These are the key concepts you need to understand to accurately answer the question.

Kinetic Energy
Kinetic energy is the energy an object possesses due to its motion. In the context of rotational motion, like the swinging of a pendulum, kinetic energy depends on the object's moment of inertia and its angular speed. The formula to calculate rotational kinetic energy is:
  • \( KE = \frac{1}{2} I \omega^2 \)
where \( KE \) is the kinetic energy, \( I \) is the moment of inertia, and \( \omega \) is the angular velocity. This indicates that kinetic energy increases as the speed of the object increases, or as the distribution of an object's mass increases, as represented by moment of inertia.

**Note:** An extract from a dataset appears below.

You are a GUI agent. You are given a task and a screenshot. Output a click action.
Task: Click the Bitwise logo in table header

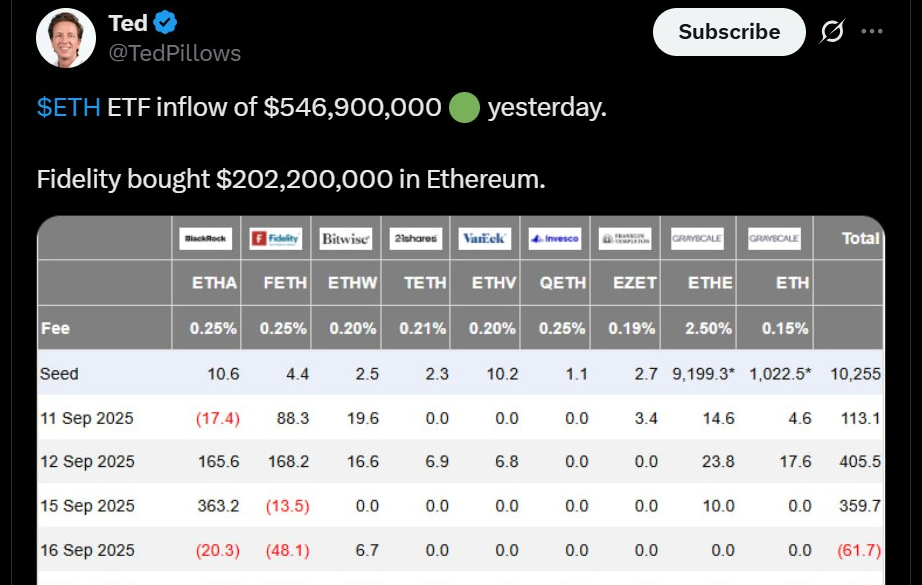[345, 239]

The kinetic energy of the rod at its lowest point reflects the conversion of all potential energy to motion, signifying the importance of both factors in rotational systems.
Moment of Inertia
Moment of inertia is a measure of an object's resistance to changes in its rotation. It depends not only on the mass of the object but also on how that mass is distributed relative to the axis of rotation. For a thin rod rotating about one end, the specific formula used is:
  • \( I = \frac{1}{3} m L^2 \)
In this equation, \( m \) represents the mass of the rod, and \( L \) is the length of the rod. This tells us that the further the mass is from the pivot point, the larger the moment of inertia, making it harder for the object to start or stop rotating.

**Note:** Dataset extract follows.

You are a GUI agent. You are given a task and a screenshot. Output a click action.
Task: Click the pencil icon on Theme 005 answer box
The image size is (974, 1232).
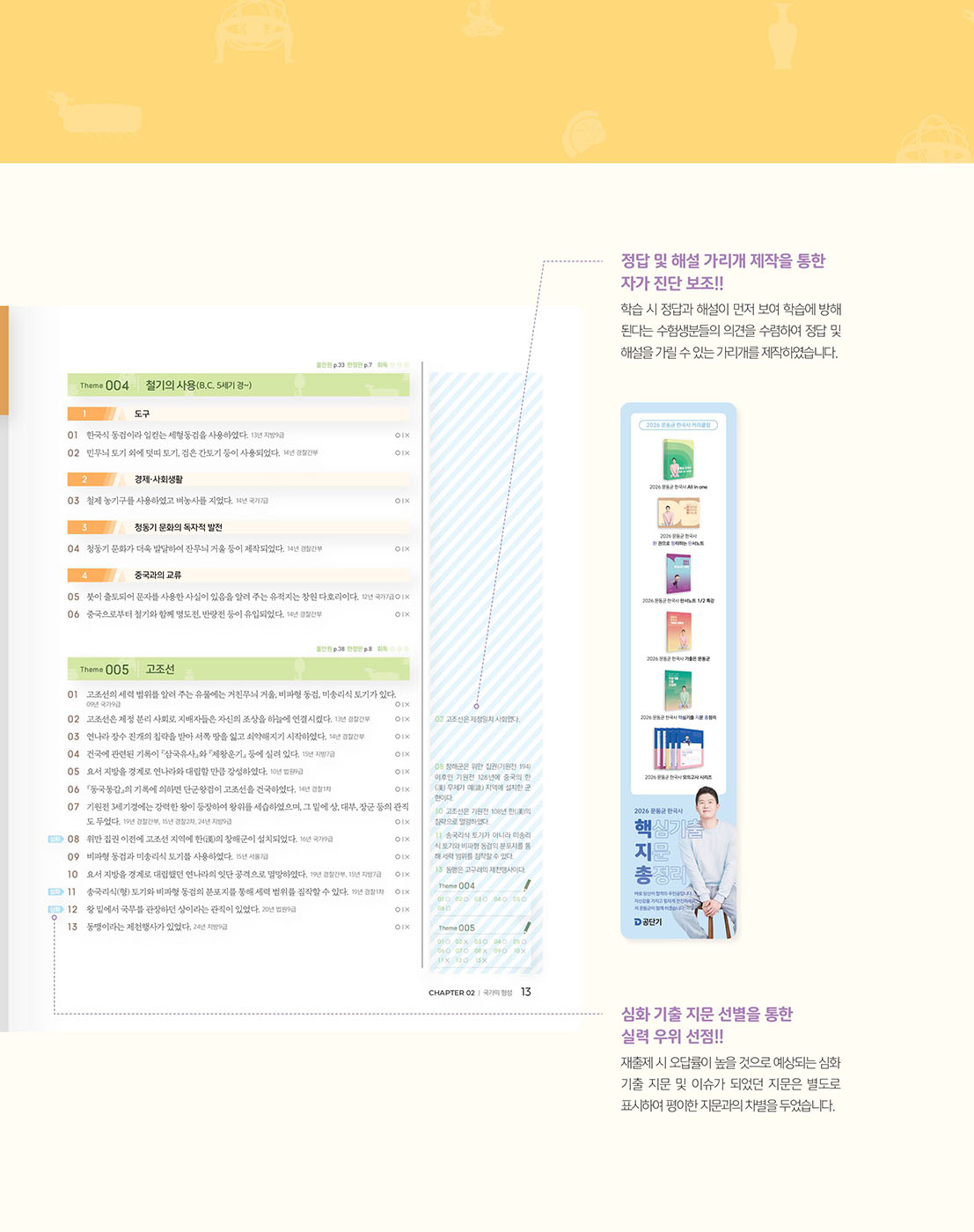pos(527,926)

Understanding moment of inertia is crucial for analyzing rotational motion because it affects how the object accelerates as well as its kinetic energy.
Pendulum Motion
A pendulum exemplifies simple harmonic motion where potential energy and kinetic energy continuously convert into one another. As a pendulum swings downward from its highest point, potential energy decreases while kinetic energy increases, reaching its maximum at the lowest point.
This back-and-forth motion is a balance between gravitational force pulling the pendulum towards its lowest point and the inertia that wants to keep it moving past that point.
Pendulum motion in objects like our rod can be studied using the principles of conservation of energy to predict behavior over time.
Conservation of Energy
The principle of conservation of energy states that energy cannot be created or destroyed—only transformed from one form to another. In this exercise, the swing of the rod illustrates this principle beautifully. At the highest point of the swing, all energy is potential due to height. At the lowest point, all this potential energy converts to kinetic energy.To find how high the center of mass of the rod rises, we make use of this principle in the equation:
  • \( KE = mgh \)
where \( KE \) is the kinetic energy at the lowest point, \( m \) is the mass, \( g \) is the gravitational acceleration, and \( h \) is the height above the lowest point. Knowing that the energy at the lowest point is 0.63 Joules, and solving, the rod's center of mass rises approximately 0.153 meters.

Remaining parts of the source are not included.